The Beatles was the eponymous ninth official album by The Beatles, a double album released in 1968 (see 1968 in music). It is most often referred to as The White Album, as it has no text other than the band's name on its plain white sleeve.
With this album, each of the four band members began to showcase the range and depth of his individual songwriting talents and styles that would be carried over to their eventual solo careers. For one thing, some Beatles began recording some of their songs individually, a previously unheard-of practice. For another, some songs that the individual Beatles were working on during this period eventually were released on solo albums (John Lennon's "Child of Nature"; Paul McCartney's "Junk" and "Teddy Boy"; George Harrison's "Not Guilty"). The album is also marked by experimentation with different musical genres.
The album was recorded between 30 May 1968 and 14 October 1968, largely at Abbey Road Studios, with some sessions at Trident Studios. Although productive, the sessions were sometimes fractious and exacerbated the growing tensions within the group. In the difficult seven months before the sessions, Brian Epstein died, and they had their first artistic and commercial failure in the Magical Mystery Tour television film, and a long trip to India to study Transcendental Meditation which ended in disillusionment for John Lennon. Concurrent with the sessions, they were also in the midst of launching their new multimedia business corporation Apple Corps, which would lead to increased conflict within the group as the year progressed. These sessions also marked the first appearance in the studio of Lennon's new girlfriend and artistic partner Yoko Ono, who would thereafter be a constant presence. Prior to Ono's appearance on the scene, the individual Beatles had been very insular during recording sessions.

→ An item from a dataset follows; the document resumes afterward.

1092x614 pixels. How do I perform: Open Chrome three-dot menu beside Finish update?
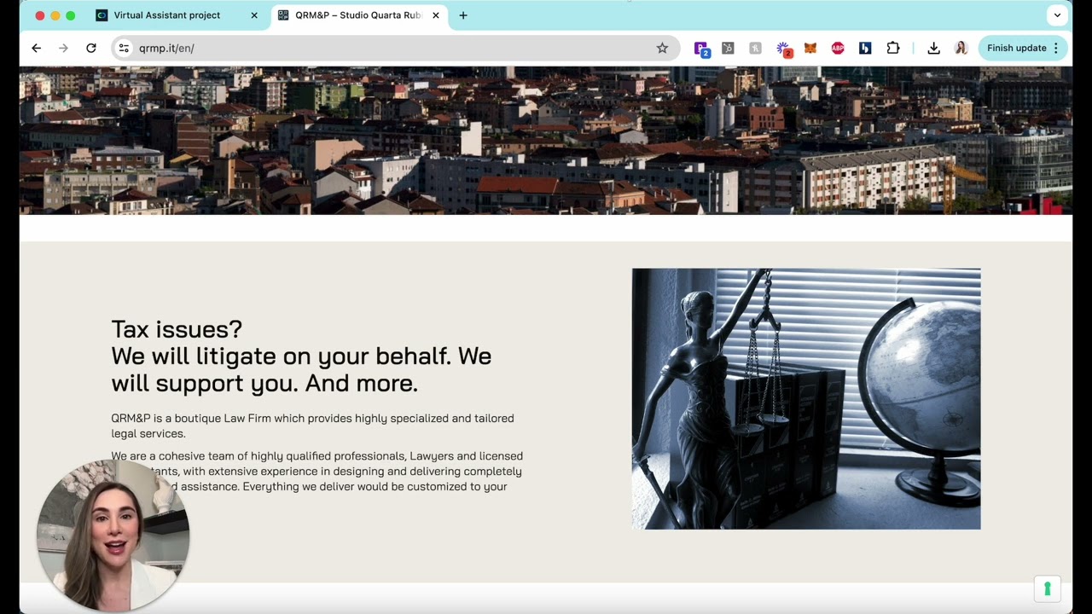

In The Beatles Anthology, George Harrison explains one particular day where Lennon and Yoko Ono were recording Revolution 9 in Studio A, McCartney was recording Blackbird in Studio B, and Harrison was overdubbing horns for Savoy Truffle in Studio C. At one point in the sessions, George Martin, whose authority over the band in the studio had waned, spontaneously left on vacation, leaving Chris Thomas in charge of producing the sessions.
The studio tensions carried over into the Beatles' subsequent album and film project in early 1969, ultimately released as Let It Be. The Beatles' recording engineer Geoff Emerick quit during these sessions out of disgust.
At one point during the recording sessions for the album, Starr suddenly walked out of the studio, feeling his role was minimized compared to that of the other members. Said Ringo: "I left because I felt two things: I felt I wasn't playing great, and I also felt the other three were really happy and I was an outsider." Ringo would rejoin the group on September 3rd. As a welcome back gesture from Mal Evans, flowers were decked out all around Ringo's drum kit before he arrived at the studio. Ironically, when he did return, there was nothing scheduled for him to do. On September 4th, Ringo and the other three Beatles are filmed by director Michael Lindsay-Hogg to promote their forthcoming single, "Hey Jude" b/w "Revolution". But Starr's actual studio performance at EMI did not occur until September 5th, adding drums and maracas for George Harrison's "While My Guitar Gently Weeps."